Birds of the Baltic: An Orinthological Travelogue, E.J. Barnes (Drowned Town Press, 2005)

This unique peek into bird watching across the Baltics is done in an accessible, comic book format, complete with light-yet- compelling narrative. The characters visit the Baltics for vacation (Lithuania, Latvia, and Estonia), and their first stop is the Lithuania’s captial, Vilnius. During their tour around Gediminas’ Pilis (Grand Duke Gediminas’ Castle), the female character spots unusual birds gathering around which she likens to “crows with gray vests”. These birds seem to resemble mockingbirds to her, although they are not indigenous. Their distinct mannerisms set them apart from other birds, namely the repetitious bobbing of their tails.

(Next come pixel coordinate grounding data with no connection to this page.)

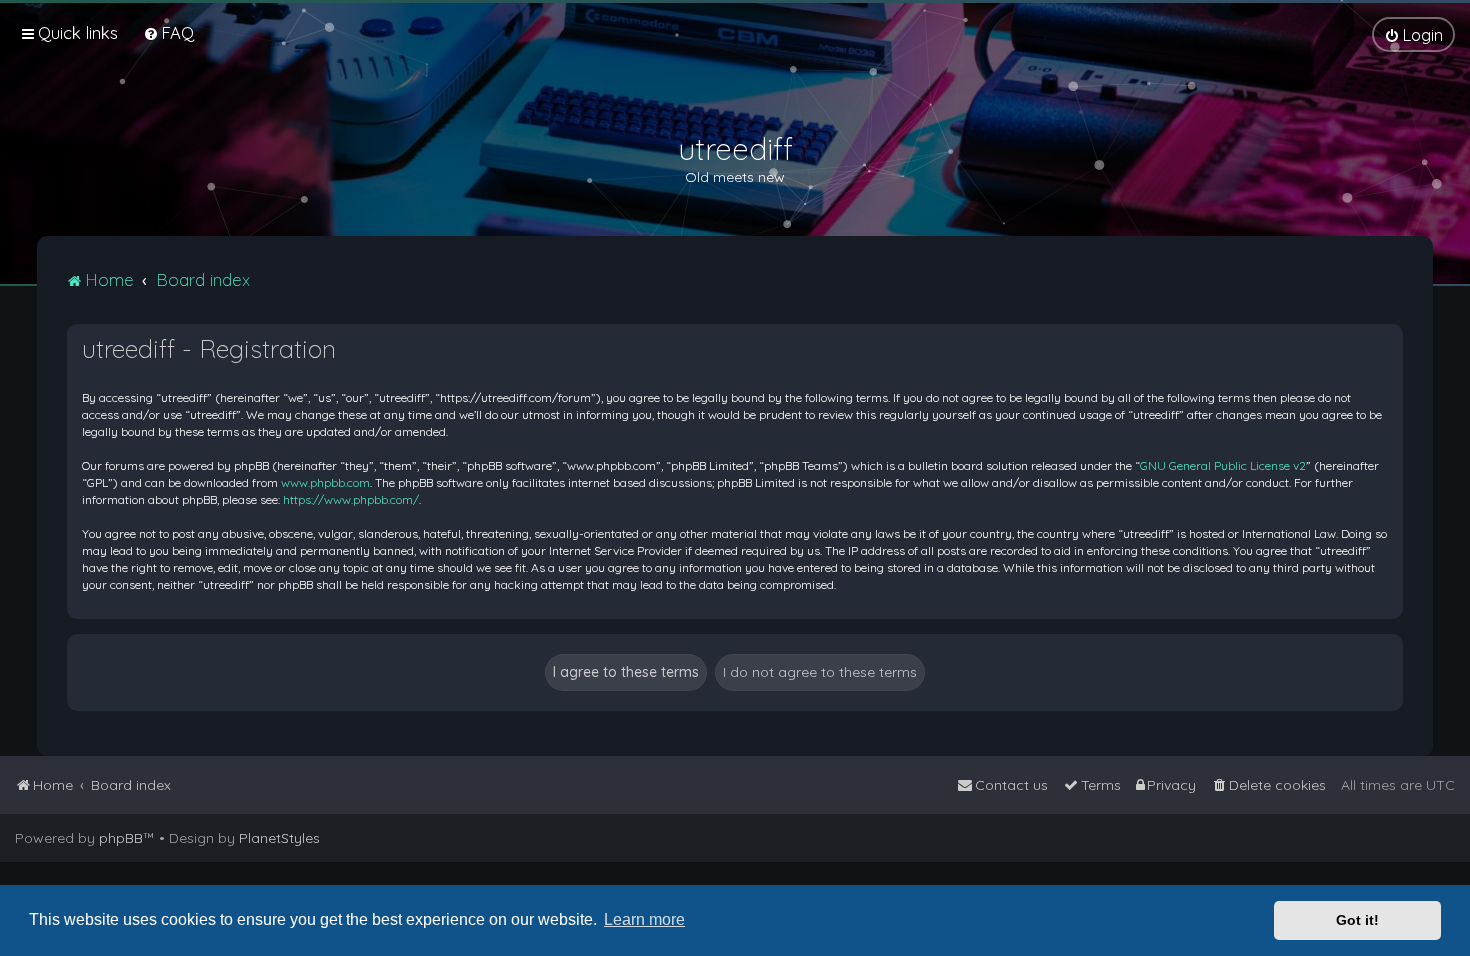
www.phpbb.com (325, 482)
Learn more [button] (644, 919)
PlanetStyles (279, 838)
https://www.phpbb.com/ (351, 499)
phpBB (121, 838)
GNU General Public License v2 (1223, 465)
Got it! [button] (1357, 920)
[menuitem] (168, 32)
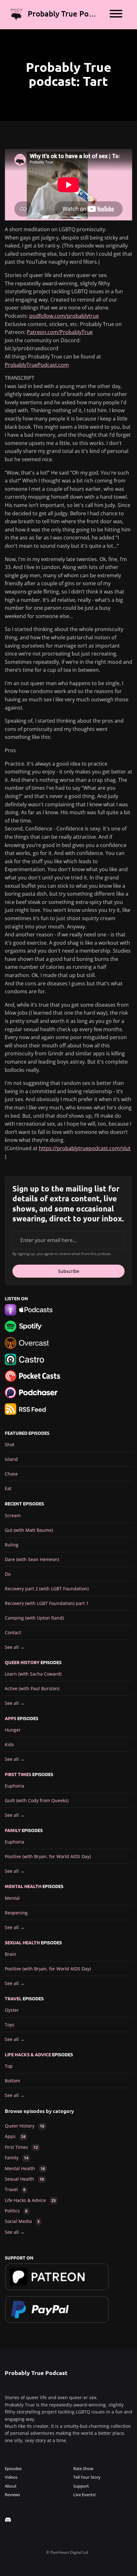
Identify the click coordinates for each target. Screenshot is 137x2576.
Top (9, 2066)
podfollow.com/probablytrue (64, 315)
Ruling (11, 1545)
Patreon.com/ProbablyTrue (60, 332)
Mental (12, 1898)
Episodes (13, 2468)
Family (13, 1830)
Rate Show (83, 2468)
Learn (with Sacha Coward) (33, 1674)
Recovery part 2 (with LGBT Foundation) (47, 1589)
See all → (15, 1647)
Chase (11, 1474)
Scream (13, 1515)
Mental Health (23, 1886)
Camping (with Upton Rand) (34, 1618)
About (11, 2486)
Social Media (22, 2221)
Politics (16, 2211)
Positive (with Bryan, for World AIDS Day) (48, 1856)
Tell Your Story (87, 2477)
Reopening (16, 1913)
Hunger (13, 1730)
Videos (11, 2477)
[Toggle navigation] (116, 14)
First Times (18, 1774)
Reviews (12, 2494)
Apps (10, 1718)
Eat (8, 1488)
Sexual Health (22, 1942)
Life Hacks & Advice (28, 2054)
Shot (9, 1444)
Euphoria (14, 1786)
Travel (13, 1998)
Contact (13, 1632)
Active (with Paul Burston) (32, 1688)
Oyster (12, 2010)
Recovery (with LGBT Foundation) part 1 (47, 1603)
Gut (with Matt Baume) (29, 1530)
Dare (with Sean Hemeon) (32, 1559)
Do (8, 1574)
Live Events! (84, 2494)
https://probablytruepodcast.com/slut (85, 1148)
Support (81, 2486)
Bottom (12, 2081)
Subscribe (68, 1271)
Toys (9, 2025)
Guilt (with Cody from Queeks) (36, 1800)
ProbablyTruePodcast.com (37, 364)
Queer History (22, 1662)
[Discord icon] (8, 2519)
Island (11, 1459)
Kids (9, 1744)
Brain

This little bobbing-tailed bird perplexes the travelers for the remainder of their trip through the Baltics.

She asks a Lithuanian inn-keeper who does not seem to know, then, when in Latvia, asks a Latvian tour guide. A “lapwing” is suggested along the way. Finally, an English-speaking Estonian tour guide who happens to have on her person a multi-language nature guide solves the case of the mystery bird–it is a White Wagtail.

The illustrations in this comic are pleasant and clearly tell the story, even to this reviewer’s liking, without many explanations. Points of interest most notable necessitating the monologue: a stop in Estonia, Tartu, which highlights a ceremony of Midsummer’s Eve, or, Jannipaev. Once a pagan sun holiday, it became Christianized as St. John’s Day, a time for men named John, (Janis, Jons) to wear wreaths of oak leaves upon their heads.

“You stay up all night and go hunting in the woods for fern blossom. This is really an excuse for spending the night drinking with your friends around the bonfire and rolling in the bushes with your sweetie. It is, after all, a fertility ritual.”

This is a fun little comic with heart. As much of an orinthological lesson as it is a charming documentation of a trip to the Baltics.